A Zen-doodle gift card by fifth grader Lucy Hankins.

Some Seward Elementary School students have taken up a crazy-popular art form: zen-doodling. They are using it to give themselves something fun to do in their spare time, to enhance their artistic creativity and also to raise money for their annual class trip. The school's fifth grade classes began selling some of the best stark black and white doodle masterpieces as gift cards, along with other art project items at the Seward Holiday Arts and Crafts Fair that took place last weekend. Their work also will be for sale to the public at Serendipity on Third Avenue downtown.

Zen doodling is a creative process that takes doodling to new levels. It uses repetitive designs and patterns, sometimes ones that are pre-established, but often ones that are created on the spot.

Zen doodles often start by tracing a figure, then dividing it up into smaller shapes. Each smaller area gets its own type of doodle pattern. Other zen doodles have no outline, but start with a small area or random shape. Again the doodler will divide it and continue to add more shapes and patterns to it such as feathers or little tentacles, and the artist just continues to doodle or fill in the spaces.

"They're amazing pieces with very intricate designs," said fifth grade teacher Seward Elementary Terri McKnight, showing some of the cards the students made. The cards garnered quite a few comments from members of the public, and the fifth grade class sold at least 80 packets of them by mid-afternoon Saturday, McKnight said.
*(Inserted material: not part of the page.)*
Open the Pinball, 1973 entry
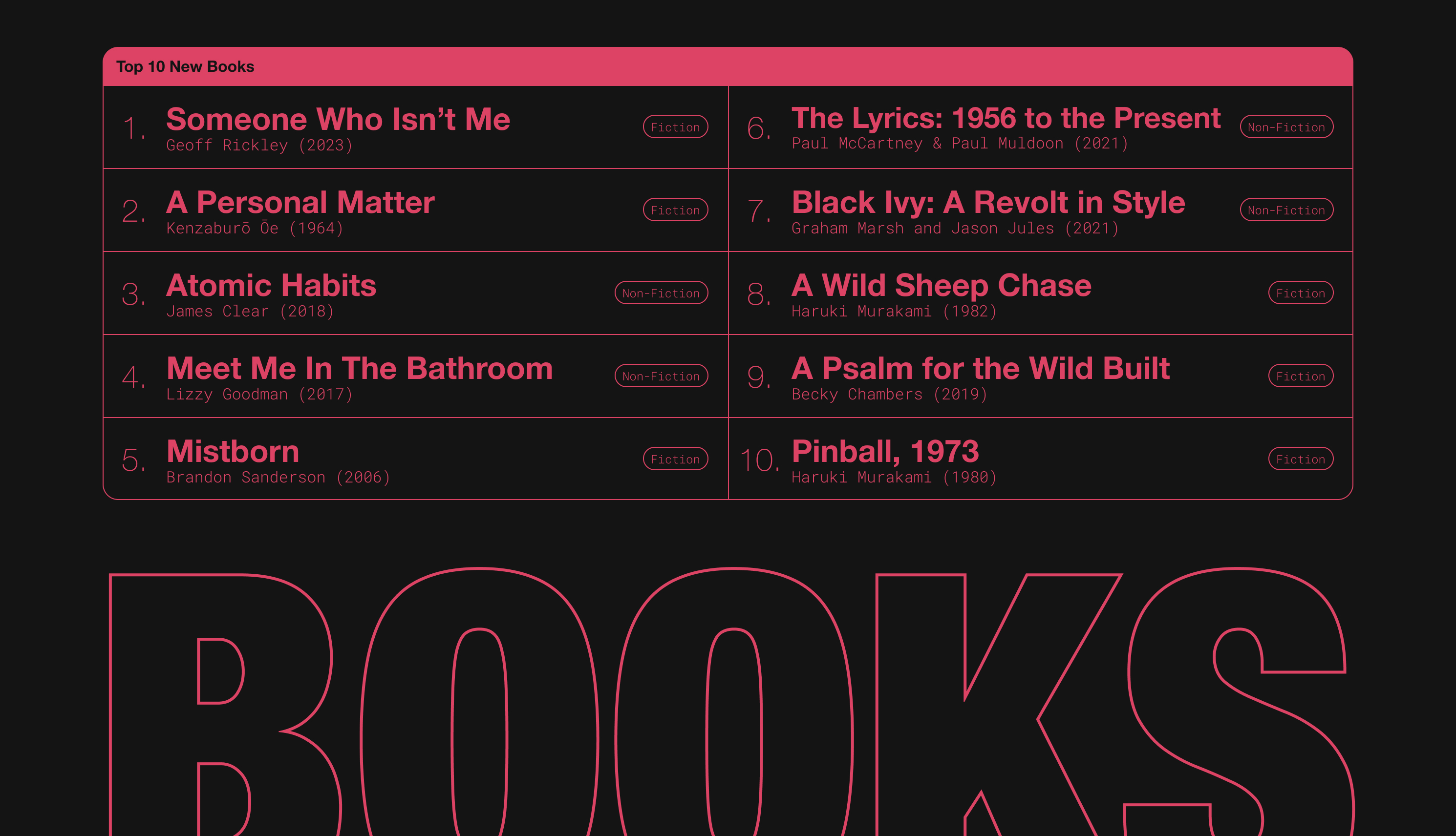 pyautogui.click(x=885, y=451)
Her class is one of several classes at the elementary school to introduce Zen doodling over the past few years. McKnight's students will doodle as they chat quitely together with acoustic background music to relax and focus their attention on their work. Interesting patterns or images that they might wish to try out flash by on a nearby screen. They find the shapes to outline in books or online.

Students often discover a whole new dimension when they start adding more black to their designs with their gel pens or Sharpies, or when they start bringing in color, McKnight said. With time, students develop their own unique recognizable styles and some discover they are quite adept at this art form.

Cindy Capra and Jerry Olive, two Seward-area pen and ink artists, both visited the school to help teach students the basics of Zen doodling, and several parents and other teachers also helped out with the various a rt projects, McKnight said. Capra, who visited the school as a guest for the National Park Service Art in the Schools program last year, has noticed students wandering the hallways with their Zen doodle books, and practicing it in their spare time. She found the sight quite heartening.

"In my mind, anything we can do to teach the kids something to do with their hands, and turn off the electronic devises is a wonderful thing. It's really good for kids, or if you're stressed," Capra said. "I find in situations where I've got something heavy on my mind, and I can't follow a pattern to crochet, I can just pick up my drawing and it kind of relaxes me, and it ends up with something that's kind of cool."

While doodlers may be seen as being distracted, absorbed with something other than the task at hand, some say doodling actually appears to allow the brain to concentrate better. It also lets one's subconscious, or right side of the brain, to take over and drive ones' imagination.

Many famous people were doodlers. John Keats liked to doodle flowers in his medical notebooks. Writer Ralph Waldo Emerson doodled elaborate scrolls and decorations all over his composition books while he was a university student. George Washington doodled constantly. President Ronald Reagan doodled western figures, animals and other people. So did presidents John F. Kennedy and Richard Nixon. Other well known doodlers include actor Patrick Stewart, comedian Richard Pryor, musician Elton John, and Leonardo de Vinci, who filled notebooks of sketches and other doodling while looking for interesting objects to paint, especially faces.